O Supremo Tribunal Federal (STF) volta a avaliar nesta sexta-feira (11) as alterações feitas pelo Congresso na Lei da Ficha Limpa, com possível impacto nas eleições de 2026. A análise, que havia sido pausada em maio por um pedido do ministro Gilmar Mendes, será retomada com a expectativa de um voto divergente dele.
Até o momento, os ministros Cármen Lúcia, relatora do caso, e Luiz Fux se posicionaram contra as mudanças. Outros ministros ainda não deram seus votos, e a conclusão do julgamento virtual está prevista para o dia 18 deste mês.
A decisão pode ter consequências significativas para candidaturas como as de José Roberto Arruda, no Distrito Federal, e Anthony Garotinho, no Rio de Janeiro. Ambos enfrentam disputas judiciais quanto à sua elegibilidade.

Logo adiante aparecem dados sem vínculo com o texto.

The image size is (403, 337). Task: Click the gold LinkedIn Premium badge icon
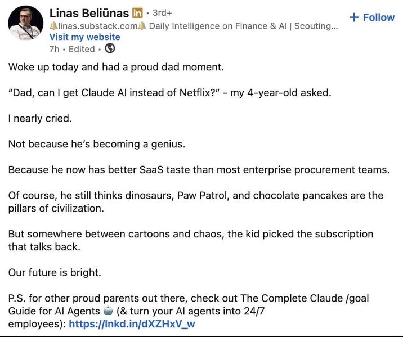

O debate jurídico gira em torno de uma ação apresentada pela Rede Sustentabilidade que contesta mudanças aprovadas em 2025. Tais alterações redefiniram o início da contagem dos oito anos de inelegibilidade para políticos cassados ou que renunciam.
Para parlamentares cassados, por exemplo, a contagem começa na data da decisão que resultou na perda do mandato. Já para aqueles que renunciam para evitar cassação, os oito anos são contabilizados desde a renúncia.
A nova legislação também estabelece um período de inelegibilidade de oito anos após condenações judiciais. Para crimes considerados mais graves, essa inelegibilidade pode se estender até oito anos após o cumprimento da pena. Em casos específicos de improbidade administrativa somada a novas condenações, o impedimento pode chegar a 12 anos.